Narrowly focused susceptibility to infections is more likely
to result from defects in the innate immune response (Table
187-1).3 A predilection toward infections
with neisserial species with deficiency of terminal complement components and,
to a lesser extent, in components of the alternate pathway of complement
activation. Phagocytic cell defects typically present with recurrent
pyogenic and fungal infections. A particular form of phagocytic
cell defect, chronic granulomatous disease, predisposes the individual
to infections with catalase-positive organisms. Mutations in the
IL-12/IL-12/IL-23 receptor interferon gamma receptor/STAT1
axis give rise to undue susceptibility to mycobacterial infections.

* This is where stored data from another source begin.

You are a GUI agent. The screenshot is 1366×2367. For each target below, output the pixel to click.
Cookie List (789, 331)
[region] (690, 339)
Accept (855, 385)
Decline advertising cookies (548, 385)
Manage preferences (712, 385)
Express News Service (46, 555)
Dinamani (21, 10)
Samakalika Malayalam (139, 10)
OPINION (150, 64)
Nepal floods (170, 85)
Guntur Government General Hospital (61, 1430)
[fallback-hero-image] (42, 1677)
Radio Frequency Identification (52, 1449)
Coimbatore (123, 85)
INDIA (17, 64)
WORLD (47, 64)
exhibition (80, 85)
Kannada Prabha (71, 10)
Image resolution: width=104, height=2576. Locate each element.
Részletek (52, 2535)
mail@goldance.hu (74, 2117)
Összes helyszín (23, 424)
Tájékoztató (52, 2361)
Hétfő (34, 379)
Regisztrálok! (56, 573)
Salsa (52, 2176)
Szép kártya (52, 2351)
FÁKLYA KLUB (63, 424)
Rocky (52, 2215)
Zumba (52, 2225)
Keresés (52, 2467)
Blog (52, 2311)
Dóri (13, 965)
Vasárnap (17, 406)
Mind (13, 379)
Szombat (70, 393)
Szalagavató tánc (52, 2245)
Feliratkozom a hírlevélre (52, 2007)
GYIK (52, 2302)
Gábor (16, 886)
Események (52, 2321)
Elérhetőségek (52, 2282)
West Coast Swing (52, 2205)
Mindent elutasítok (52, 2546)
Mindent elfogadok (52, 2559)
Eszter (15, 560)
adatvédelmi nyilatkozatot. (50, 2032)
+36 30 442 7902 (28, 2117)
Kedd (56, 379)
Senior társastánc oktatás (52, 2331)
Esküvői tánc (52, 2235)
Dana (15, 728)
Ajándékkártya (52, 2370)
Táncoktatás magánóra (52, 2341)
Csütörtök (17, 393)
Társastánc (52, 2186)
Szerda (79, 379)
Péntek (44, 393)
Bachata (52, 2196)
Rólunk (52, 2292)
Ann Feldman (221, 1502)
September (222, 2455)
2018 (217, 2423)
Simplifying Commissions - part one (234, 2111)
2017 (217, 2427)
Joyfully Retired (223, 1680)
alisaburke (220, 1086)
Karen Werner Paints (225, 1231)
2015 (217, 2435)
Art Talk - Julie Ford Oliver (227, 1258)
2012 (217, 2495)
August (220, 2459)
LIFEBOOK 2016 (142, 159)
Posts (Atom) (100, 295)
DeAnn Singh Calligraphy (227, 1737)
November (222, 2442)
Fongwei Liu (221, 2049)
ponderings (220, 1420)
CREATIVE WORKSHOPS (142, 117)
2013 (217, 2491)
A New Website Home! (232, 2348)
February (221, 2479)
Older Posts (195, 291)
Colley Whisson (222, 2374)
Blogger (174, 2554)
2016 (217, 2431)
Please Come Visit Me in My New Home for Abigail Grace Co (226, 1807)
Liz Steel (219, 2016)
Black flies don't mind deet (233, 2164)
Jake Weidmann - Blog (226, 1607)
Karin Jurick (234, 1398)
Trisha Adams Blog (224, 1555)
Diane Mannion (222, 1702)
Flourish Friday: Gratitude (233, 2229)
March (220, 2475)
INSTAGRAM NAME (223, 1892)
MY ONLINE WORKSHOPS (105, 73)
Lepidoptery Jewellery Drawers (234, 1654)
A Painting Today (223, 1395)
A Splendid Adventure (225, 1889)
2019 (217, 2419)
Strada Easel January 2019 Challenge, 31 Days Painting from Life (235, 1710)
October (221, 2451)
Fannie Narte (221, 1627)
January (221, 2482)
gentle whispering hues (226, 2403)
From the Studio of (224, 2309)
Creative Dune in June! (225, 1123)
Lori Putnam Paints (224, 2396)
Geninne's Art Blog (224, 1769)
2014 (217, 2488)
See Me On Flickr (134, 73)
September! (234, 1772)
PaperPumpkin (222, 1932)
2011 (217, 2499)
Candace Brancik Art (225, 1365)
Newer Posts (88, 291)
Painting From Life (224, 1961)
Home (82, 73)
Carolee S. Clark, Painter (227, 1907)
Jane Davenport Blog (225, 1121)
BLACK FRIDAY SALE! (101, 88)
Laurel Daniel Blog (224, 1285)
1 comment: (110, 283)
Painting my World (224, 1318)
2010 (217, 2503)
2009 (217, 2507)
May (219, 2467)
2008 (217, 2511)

Deficiency of the adaptor protein MYD88 and the downstream kinase interleukin-1
receptor-associated kinase 4, both coupled to several Toll-like
receptors, results in invasive infections with pyogenic and encapsulated
organisms. Deficiency of the MYD88-independent Toll-like receptor
(TLR) 3 and of the endoplasmic reticulum resident membrane protein
UNC93, which is involved in intracellular trafficking of TLR3 and
the nucleotide-sensing receptors TLR7-9, results in peculiar susceptibility
to herpes simplex encephalitis, which is caused by an infection
with an individual pathogen (herpes simplex).4,5 Although
this infection may occur only once in a lifetime and was previously
thought to be due to a random event, it is now understood that this
infection represents a specific host susceptibility. Undue susceptibility
to papilloma viruses have been uncovered in two syndromes: WHIM
(warts, hypogammaglobulinemia, infections, and myelokathexis), resulting
from mutations in the chemokine receptor CXCR4 syndrome, and epidermodysplasia
verruciformis, resulting from mutations in the keratinocyte proteins EVER1/2.